A Gender Rights Activist working with the tribal and marginalized communities in india, Srilekha is a PhD scholar working on understanding body and sexuality among tribal girls, to fill the gaps in research around indigenous women and their stories. Srilekha has worked extensively at the grassroots level with community based organisations, through several advocacy initiatives around Gender, Mental Health, Menstrual Hygiene and Sexual and Reproductive Health Rights (SRHR) for the indigenous in Jharkhand, over the last 6 years.

Srilekha has also contributed to sustainable livelihood projects and legal aid programs for survivors of sex trafficking. She has been conducting research based programs on maternal health, mental health, gender based violence, sex and sexuality. Her interest lies in conducting workshops for young people on life skills, feminism, gender and sexuality, trauma, resilience and interpersonal relationships.

A Guwahati-based college student pursuing her Masters in Tata Institute of Social Sciences, Bidisha started the #BleedwithDignity campaign on the technology platform Change.org, demanding that the Government of Assam install
biodegradable sanitary pad vending machines in all government schools across the state.

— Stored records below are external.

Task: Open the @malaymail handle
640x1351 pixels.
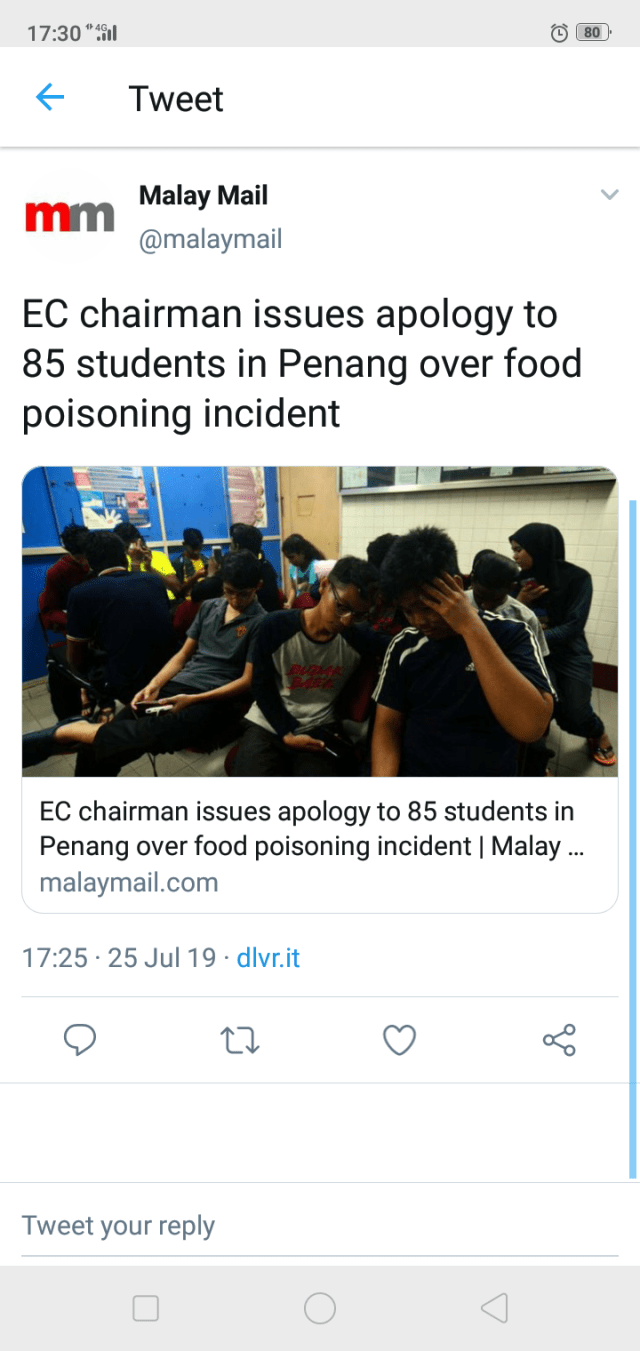Action: (x=210, y=240)
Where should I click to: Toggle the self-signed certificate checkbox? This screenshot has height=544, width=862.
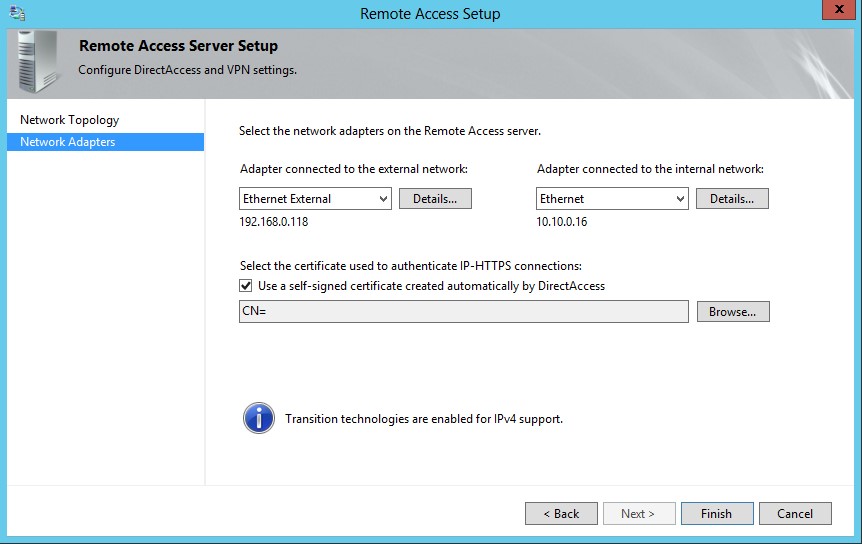(247, 286)
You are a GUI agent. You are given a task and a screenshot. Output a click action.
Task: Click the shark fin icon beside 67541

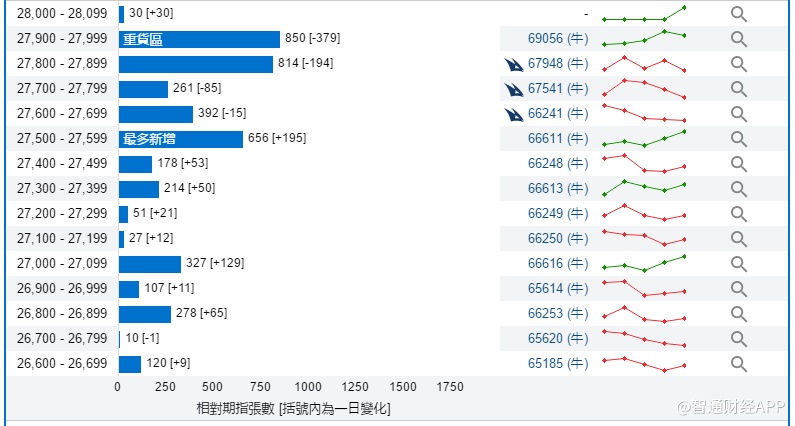(515, 89)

Her petition on Change.org has already gathered support from over 90000 people and continues to grow.

Bidisha was selected in Change.org’s flagship program ‘She Creates Change’ having run successful online advocacy
campaigns, which were widely recognised. Through the #BleedwithDignity campaign; she organised and celebrated World Menstrual Hygiene Day, 2019 in Guwahati, Assam by hosting a wall mural by collaborating with local organisations. The initiative was widely covered by national and local media, and the mural was later inaugurated by the event’s chief guest Commissioner of Guwahati Municipal Corporation (GMC) Debeswar Malakar, IAS.